St. Benedict, by R.M. Placid Dempsey


Note how easily Benedict concedes that rather than go against the grain of the natural human instinct to be charitably disposed towards the very young and the elderly, the Rule should reinforce it! In Benedict's insistence that the Rule reinforces what is naturally good in our humanity is contained an entire and entirely healthy theological anthropology. What I mean by stating that Benedict's theological anthropology is healthy is that it is whole, as in holistic. Like any good theologian, Benedict rejects any fundamental fissure between the orders of nature and grace, or, translated to the human person, between soul and body.

Christ did not come reinvent humanity but to show us what it means to be truly human. The Second Vatican Council's Pastoral Constitution on the Church in the Modern World, Gaudium et spes, is explicit about this: "Christ, the final Adam, by the revelation of the mystery of the Father and His love, fully reveals man to man himself and makes his supreme calling clear" (sec. 22). Jesus Christ,
Who is "the image of the invisible God" (Col. 1:15), is Himself the perfect man... Since human nature as He assumed it was not annulled, by that very fact it has been raised up to a divine dignity in our respect too. For by His incarnation the Son of God has united Himself in some fashion with every [person]. He worked with human hands, He thought with a human mind, acted by human choice and loved with a human heart. Born of the Virgin Mary, He has truly been made one of us, like us in all things except sin (Ibid)

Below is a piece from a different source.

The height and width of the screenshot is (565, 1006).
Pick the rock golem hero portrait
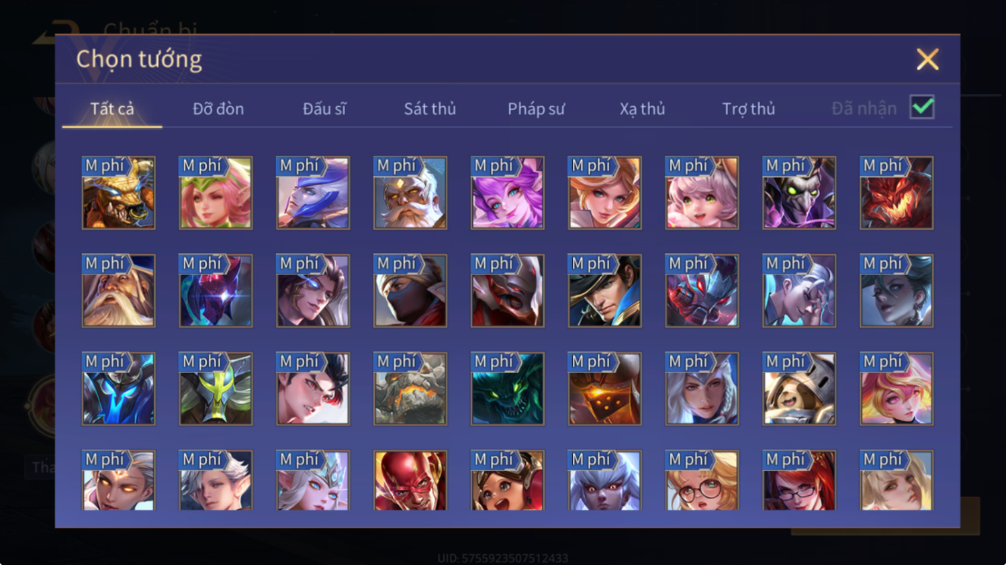410,389
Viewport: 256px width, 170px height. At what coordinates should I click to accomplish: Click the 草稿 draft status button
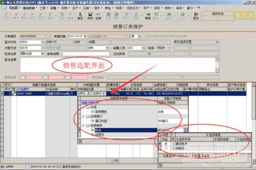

Today, this line of thought brought to my mind Pater Tom's last presentation, which he made at a conference in Thailand just before his untimely death, which happened fifty years ago last December: Marxism and Monastic Perspectives. Given the societal conditions under which Benedict composed his Rule, it is striking that the order he established is so authentically Christian, which is to say human. It was a structure established at a time when Europe was in utter political/societal chaos. What struck me re-reading Merton's short conference was this:
We can no longer rely on being supported by structures that may be destroyed at any moment by a political power or a political force. You cannot rely on structures. The time for relying on structures has disappeared. They are good and they should help us,and we should do the best we can with them. But they may be taken away, and if everything is taken away, what do you do next?